**提取文本:**
+++

首页 > ACM题库 > HDU-杭电 > hdu 2492 Ping pong-线段树-[解题报告]C++
2014
01-26

hdu 2492 Ping pong-线段树-[解题报告]C++

Ping pong

问题描述 :

N(3<=N<=20000) ping pong players live along a west-east street(consider the street as a line segment).

Each player has a unique skill rank. To improve their skill rank, they often compete with each other. If two players want to compete, they must choose a referee among other ping pong players and hold the game in the referee’s house. For some reason, the contestants can’t choose a referee whose skill rank is higher or lower than both of theirs.

The contestants have to walk to the referee’s house, and because they are lazy, they want to make their total walking distance no more than the distance between their houses. Of course all players live in different houses and the position of their houses are all different. If the referee or any of the two contestants is different, we call two games different. Now is the problem: how many different games can be held in this ping pong street?

输入:

The first line of the input contains an integer T(1<=T<=20), indicating the number of test cases, followed by T lines each of which describes a test case.

Every test case consists of N + 1 integers. The first integer is N, the number of players. Then N distinct integers a1, a2 … aN follow, indicating the skill rank of each player, in the order of west to east. (1 <= ai <= 100000, i = 1 … N).

输出:

The first line of the input contains an integer T(1<=T<=20), indicating the number of test cases, followed by T lines each of which describes a test case.

Every test case consists of N + 1 integers. The first integer is N, the number of players. Then N distinct integers a1, a2 … aN follow, indicating the skill rank of each player, in the order of west to east. (1 <= ai <= 100000, i = 1 … N).

样例输入:

1
3 1 2 3

样例输出:

1

给一列互不相同的数,统计第i个位置(2 < i < n-1)左侧比他值小的与右侧比他大的乘积+左侧比他大的与右侧比他小的乘积 的和。看懂题意后实际就是个bit的应用…不过需要稍微预处理下,用a[i],c[i]两个数组表示,更新到第i个数时,能力值小于等于当前位置能力值的人数和能力值大于当前位置能力值的人数。循环一边处理完后,从2到n-i枚举一边,把左边小的和右边大的乘起来,左边大的右边小的乘起来,求个和就像你给了。

+++

**数据摘录:**

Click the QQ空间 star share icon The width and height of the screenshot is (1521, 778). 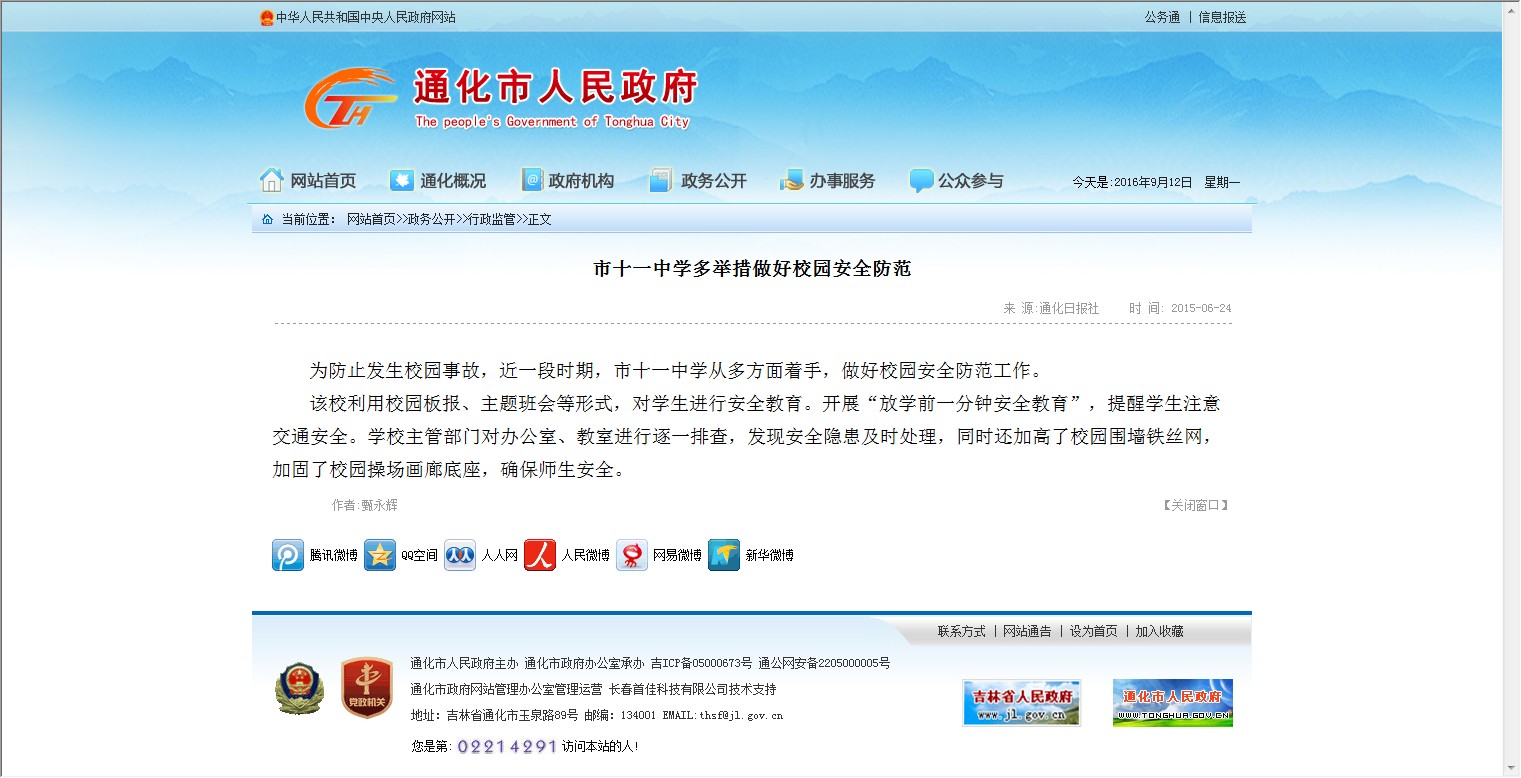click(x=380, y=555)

+++

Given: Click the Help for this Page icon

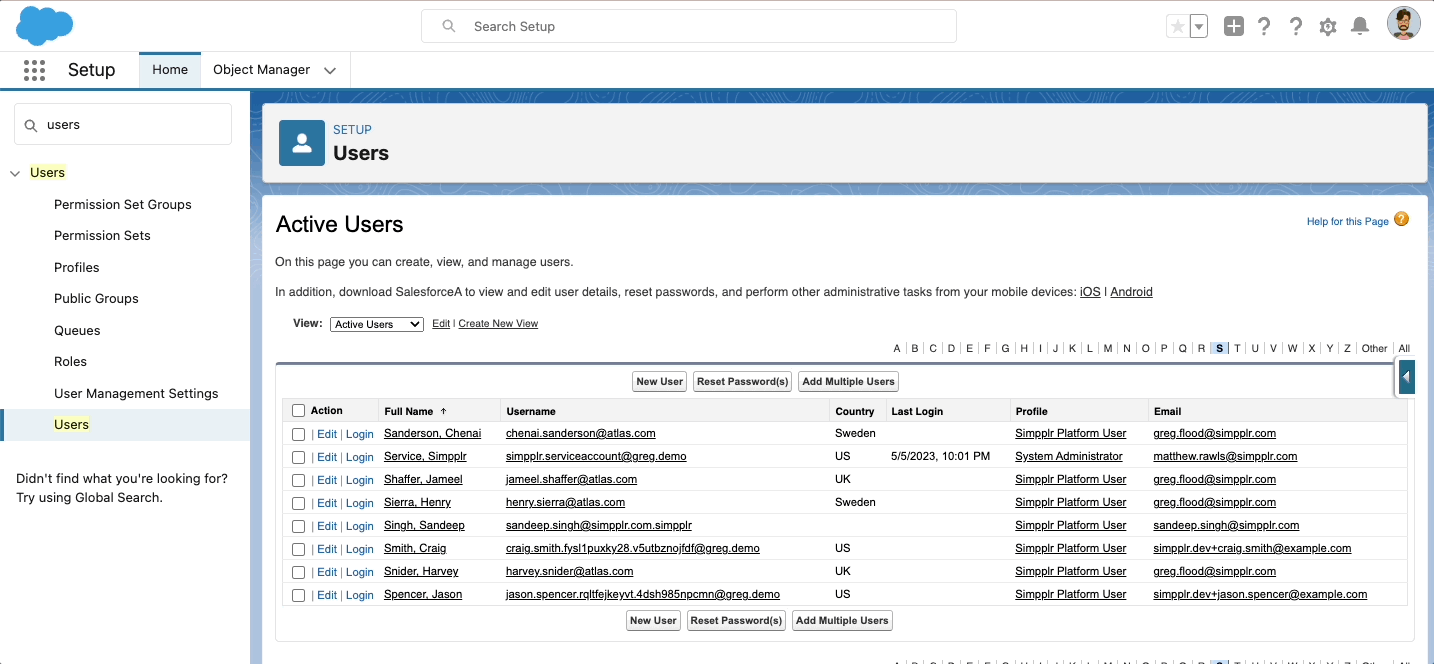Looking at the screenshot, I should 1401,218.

+++

**任务目标:**
(1) hdu 2492 解题报告中有哪些以冒号结尾的小标题?请全部列出。
(2) 请从 hdu 2492 解题报告的最后一句之后接着续写。

**答案列表:**
(1) 问题描述、输入、输出、样例输入、样例输出

(2)
#include <iostream>
#include <cstdio>
#include <algorithm>
#include <cmath>
#include <memory.h>
using namespace std;
typedef __int64 ll;
const int maxn=200010;
int tr[maxn];
int n,m,p,q,k,mxn;
struct BIT
{
    int lowbit(int x)
    {
        return x&-x;
    }
    void add(int x,int c=1)
    {
        for (int i=x; i<=mxn; i+=lowbit(i))
        {
            tr[i]+=c;
        }
    }
    ll sum(int x)
    {
        ll res=0;
        for (int i=x; i>0; i-=lowbit(i))
        res+=tr[i];
        return res;
    }
}bit;
int tt;
ll a[maxn],c[maxn];
int dt[maxn];
int main()
{
//    freopen("in.txt","r",stdin);
    scanf("%d",&tt);
    while(tt--)
    {
        memset(tr,0,sizeof tr);
        scanf("%d",&n);
        mxn=0;
        for (int i=1; i<=n; i++)
        {
            scanf("%d",&dt[i]);
            mxn=max(mxn,dt[i]);
        }
        for (int i=1; i<=n; i++)
        {
          m=dt[i];
          bit.add(m,1);
          a[i]=bit.sum(m);
          c[i]=ll(i-a[i]);
        }
//        for (int i=1; i<=n; i++)
//        cout<<a[i]<<" "<<c[i]<<endl;
        ll ans=0;
        ll x1,x2,y1,y2;
        for (int i=2; i<n; i++)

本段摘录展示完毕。